═════ Document extract
Bell's Theorem: No EPR “Reality” - apsec112
http://lesswrong.com/lw/q1/bells_theorem_no_epr_reality/
======
cousin_it
Sometime ago I came up with a very simple reformulation of this.

Imagine that your friend Alice has a set of three fair coins, numbered from 1
to 3. If you ask her to flip one of the coins, the other two will disappear.
Also imagine that your other friend Bob, who lives far away from Alice, has an
identical set of coins that are somehow "mysteriously connected" to Alice's.
The whole setup can be repeated as many times as you want. You do a few
experiments and find out this:

1) If you ask both Alice and Bob to flip the same numbered coin, their answers
always agree.

2) If you ask Alice to flip coin 1 and Bob to flip coin 2, their answers
differ 5% of the time.

3) If you ask Alice to flip coin 2 and Bob to flip coin 3, their answers
differ 5% of the time.
══════════
═════ Source excerpt
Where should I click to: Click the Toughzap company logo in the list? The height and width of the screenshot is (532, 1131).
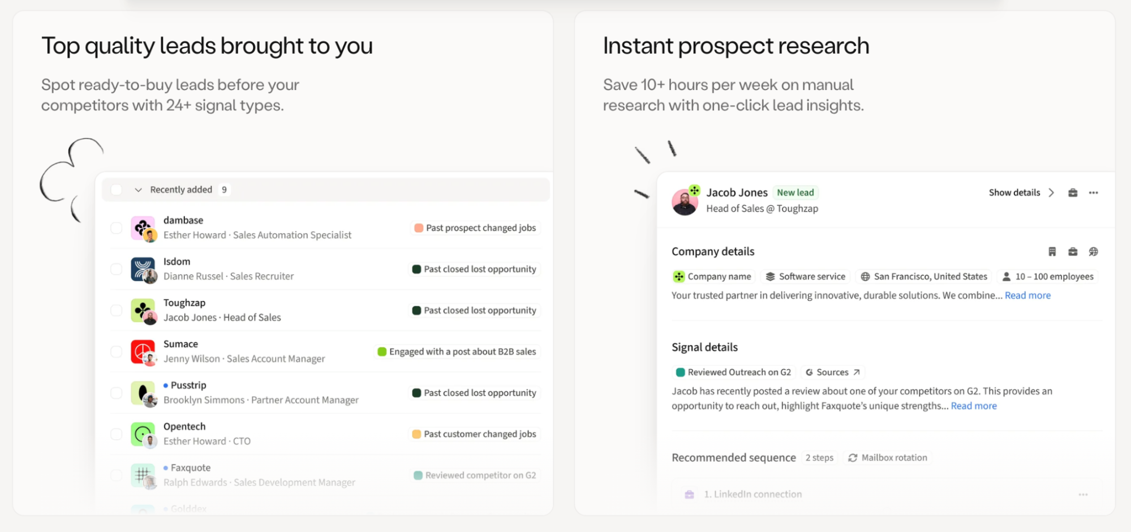click(142, 310)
══════════
=== Stated goal A ===
Reproduce verbatim the part of the Bell's theorem thread starting with "Bell's Theorem: No" and going on through "reformulation of this.".
=== Stated goal B ===
Pick up the Bell's theorem thread after its last sentence and keep writing.
The lines have nothing to do with the Bell's theorem thread.

=== Right answer A ===
Bell's Theorem: No EPR “Reality” - apsec112
http://lesswrong.com/lw/q1/bells_theorem_no_epr_reality/
======
cousin_it
Sometime ago I came up with a very simple reformulation of this.

=== Right answer B ===
4) If you ask Alice to flip coin 1 and Bob to flip coin 3, their answers
differ 20% of the time.

Why is that weird? Well, if coin 1 differs from coin 3, then at least one of
them would've differed from coin 2, so the 20% case must be completely covered
by two 5% cases, which seems impossible. But you can't use it for faster-than-
light communication between Alice and Bob, because all coins are individually
fair no matter what.

This setup actually happens in our world, it can be easily reproduced in a lab
to 1 digit of precision. This kind of quantum "spooky action at a distance"
sits strictly between what's possible in a classical universe and what would
be possible with FTL communication. More precisely, it allows two distant
players to jointly win some games that wouldn't be winnable in a classical
universe (even with arbitrary communication beforehand), but not all games
that would've been winnable with FTL.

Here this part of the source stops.